I was very fortunate to be able to work with an integrative nutritionist when I was diagnosed because I wanted to do whatever I could within my power and control to make sure I didn’t feel like a cancer patient and to stay healthy throughout that process. And so, my nutritionist really helped me change, eliminate some of the bad things that I was eating. I was always physically active, but I didn’t really understand about how food can be medicine as well as I did or learned when I was going through my breast cancer journey.

She helped me really understand how to eat the right foods and also how to eat the right foods the day before my chemotherapy, the days after chemotherapy, and what I could do on an ongoing basis to help keep my immune system up and to make sure that I was choosing the right things to put into my body.

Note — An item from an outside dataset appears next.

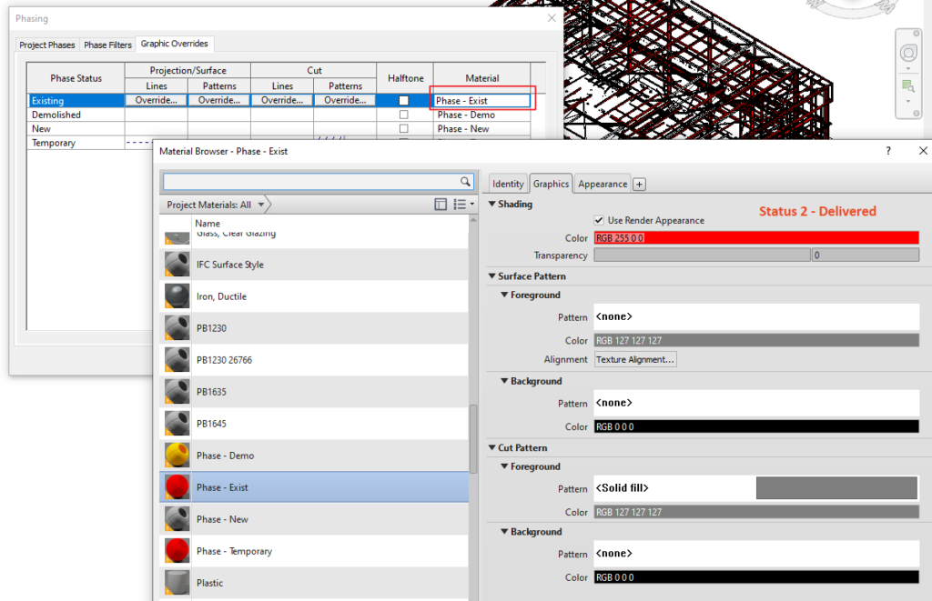Image resolution: width=932 pixels, height=601 pixels.
Task: Switch to the Phase Filters tab
Action: click(x=108, y=44)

I continue to practice that or adopt that because I wanted to have energy. I wanted to stay healthy. And so, eliminating, I say if you can eliminate anything in a bag, box, jar, or can from your diet, that is one step in the right direction and making sure that we eat whole foods. And I say whole foods is a way to eat, not necessarily a place where you go shopping for food. And that means eating food more so in its natural state as opposed to it being processed. If you don’t have access to healthy fresh produce, frozen is the next best option. But I would shy away from anything that’s really processed because that could lead to a host of other issues.

When you think about the very aspect of exercise, sleep, meditation, the things that will allow us to calm ourselves, what tools have you used since you have been diagnosed?

Yoga—my yoga practice was very instrumental in doing all those things. And I say, yoga to me is not necessarily another form of exercise, but it really enabled me to understand the whole mind, body, spirit connection. And it was a particular type of yoga that I practiced while I was going through my breast cancer journey. And so, I really was able to calm my mind and calm my spirit and be more centered in my life and being able to make more conscious choices and being intentional about what I needed to do to take care of me first and my health and well-being.

Especially after I finished treatment, I thought that my last day of radiation, I could pick up my life where I left off before I got diagnosed, but I realized I was a different person. And doctors don’t talk to you about very much about the after-effects of chemotherapy and cancer treatment. And it affects everybody in different ways. And so, I was not prepared for all of that, but I was able to access the right tools and resources. I continued my yoga practice. I actually had an issue from my surgery, and I went to an acupuncturist to deal with that issue.

I continued even throughout my treatment—I walked about three miles every day because it’s important. I remember the day that I said, I’m not going to go out for a walk. Halfway through the afternoon, I felt really lethargic and just crappy. And I was trying to figure out, well, what’s the difference between today and yesterday? And I realized that I didn’t walk that morning. So, it really makes a big difference. And there’s research to prove that being physically active during cancer therapy really helps to improve outcomes and maintain your energy level as best as possible. I didn’t lift weights or do heavy things like that, but I was able to do yoga and actually walk and get some cardio in. And that made all the difference in the world for me.